◆ **Selected extract**
────────

All traits require `Sync + Send`. Handlers must be **stateless structs** with no mutable internal state. Pass configuration through the `asset_type` parameter to `new()`.

### Stream semantics

- All stream-based methods receive `&mut dyn CAIRead` (= `Read + Seek + Send`) for input
- Output streams use `&mut dyn CAIReadWrite` (= `Read + Seek + Write + Send`)
- Handlers should `rewind()` streams before reading
- Never assume the stream position on entry

### Error conventions

| Error | When to return |
|-------|---------------|
| `Error::JumbfNotFound` | No C2PA manifest exists in the asset |
| `Error::TooManyManifestStores` | More than one C2PA manifest detected |
| `Error::InvalidAsset(String)` | Input is corrupt or not the expected format |
| `Error::UnsupportedType` | Operation not supported for this format |
| `Error::EmbeddingError` | Failed to embed manifest into the asset |
| `Error::IoError(io::Error)` | Underlying I/O failure |

> [!NOTE] 
> Handlers may also return format-specific errors to provide more detailed diagnostics.

────────

◆ **What is expected**
Retype the passage from the asset handler guidelines exactly, from "### Error conventions" up to and including "more detailed diagnostics.".

────────

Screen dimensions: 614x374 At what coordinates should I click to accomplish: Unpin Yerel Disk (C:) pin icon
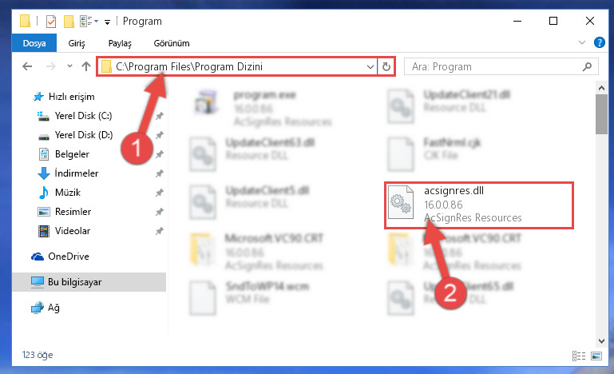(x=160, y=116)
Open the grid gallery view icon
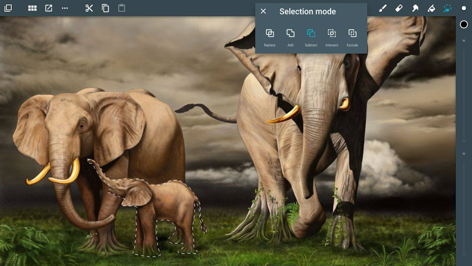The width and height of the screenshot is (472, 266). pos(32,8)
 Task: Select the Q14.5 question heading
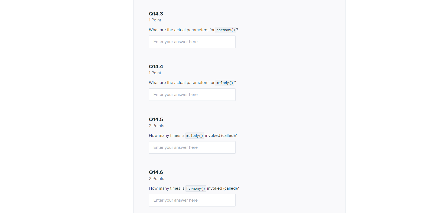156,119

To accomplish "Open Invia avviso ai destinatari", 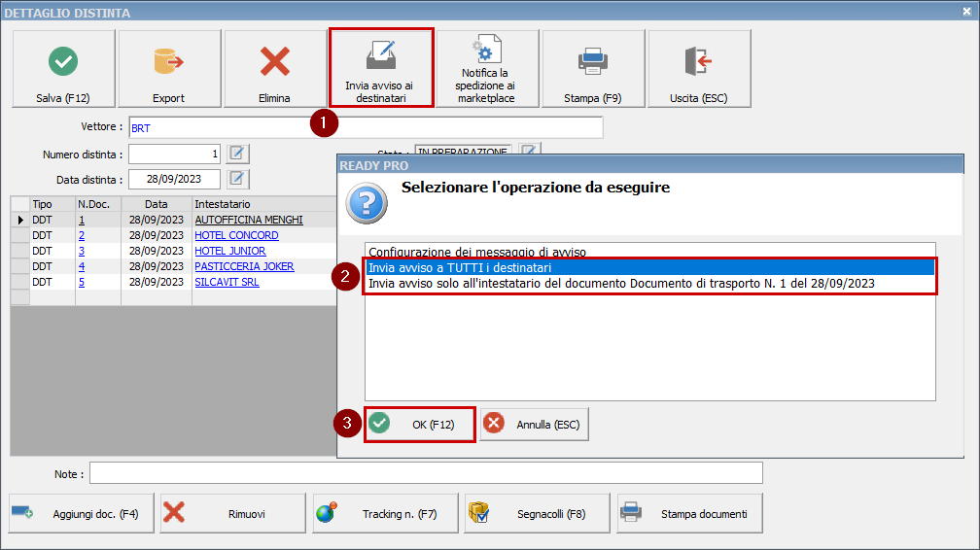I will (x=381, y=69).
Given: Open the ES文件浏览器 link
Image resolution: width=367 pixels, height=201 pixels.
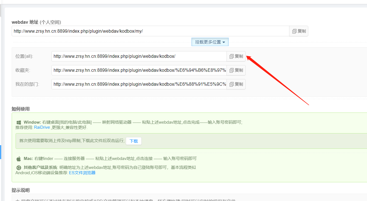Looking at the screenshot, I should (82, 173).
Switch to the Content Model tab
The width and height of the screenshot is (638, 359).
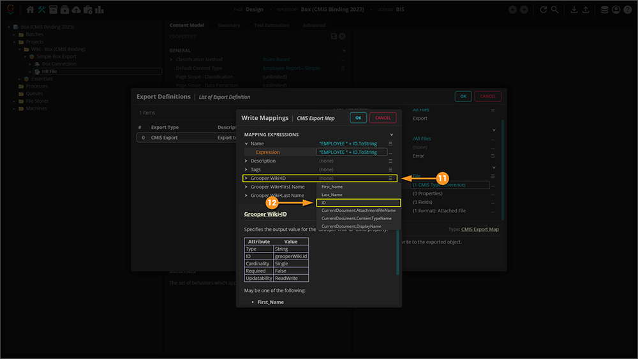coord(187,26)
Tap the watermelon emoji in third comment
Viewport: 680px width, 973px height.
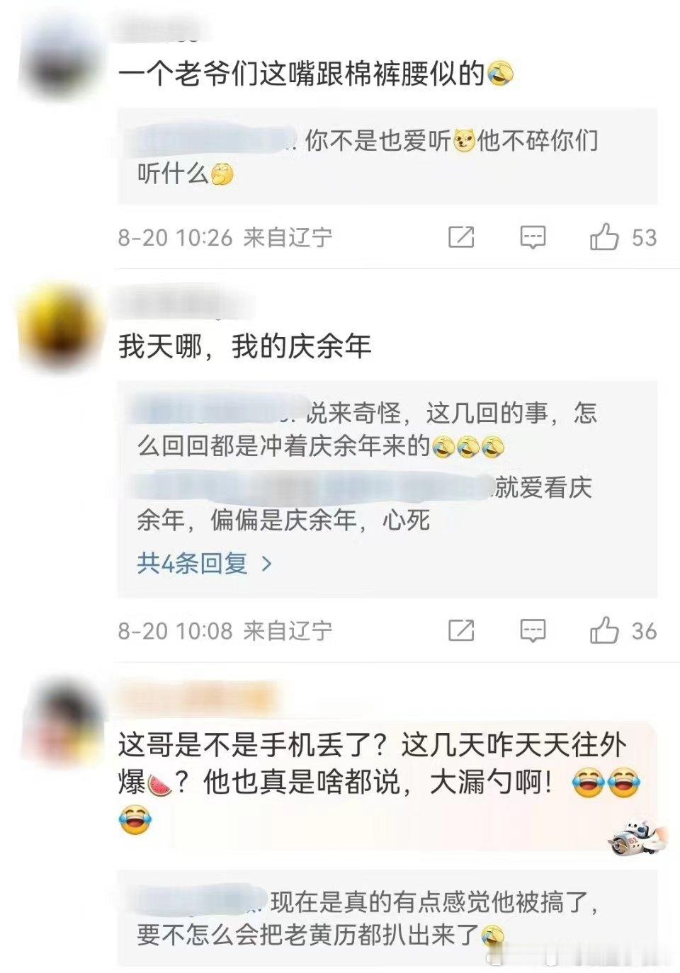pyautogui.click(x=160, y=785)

────────

◆ **Result of this exercise**
### Error conventions

| Error | When to return |
|-------|---------------|
| `Error::JumbfNotFound` | No C2PA manifest exists in the asset |
| `Error::TooManyManifestStores` | More than one C2PA manifest detected |
| `Error::InvalidAsset(String)` | Input is corrupt or not the expected format |
| `Error::UnsupportedType` | Operation not supported for this format |
| `Error::EmbeddingError` | Failed to embed manifest into the asset |
| `Error::IoError(io::Error)` | Underlying I/O failure |

> [!NOTE] 
> Handlers may also return format-specific errors to provide more detailed diagnostics.